Legislatures should move beyond visceral reactions to teenage nudity and help teenagers understand the repercussions of their actions.

Cases like Copening's have happened before, yet laws around the country remain unchanged. In the summer of 2010, eight students at a Pennsylvania high school, whose ages ranged from 13 to 17, were convicted of child pornography charges for distributing images of themselves to each other. While it's probably unwise, at the age of 13, to share illicit images of yourself that could end up anywhere, the sentence was an unduly harsh way to "draw these teenagers' attention to the wrongness of their acts," as the county's district attorney put it.

The moral impulse to shame or criminalize sexting continues to prevail, but the act of sexting is, ostensibly, a natural sexual behavior.

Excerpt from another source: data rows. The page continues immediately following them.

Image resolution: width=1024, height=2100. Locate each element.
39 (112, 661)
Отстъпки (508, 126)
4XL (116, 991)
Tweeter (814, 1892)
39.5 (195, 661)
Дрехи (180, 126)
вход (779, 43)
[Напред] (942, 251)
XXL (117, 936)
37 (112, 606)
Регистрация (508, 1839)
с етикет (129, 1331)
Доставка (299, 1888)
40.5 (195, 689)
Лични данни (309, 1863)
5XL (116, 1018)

Last year, the Washington Post reported findings from a study published in Pediatrics that found that one in four teens have, indeed, sexted. The paper went as far as to proclaim sexting "the new first base."

In The Child as Victim and Perpetrator: Laws Punishing Juvenile "Sexting" attorney Joanna Berry advises against the legal system involving itself in sexting at all. "Courts could treat sexting in much the same way that some jurisdictions handle sex between minors—as protected conduct under a federal or state right to privacy," she explains. "Legislatures should move beyond visceral reactions to teenage nudity and help teenagers understand the repercussions of their actions. States need to protect juveniles from prosecution in criminal court." Ultimately, she finds, branding a promising young teenager as a sex offender for life is far more harmful than a consensually sent nude.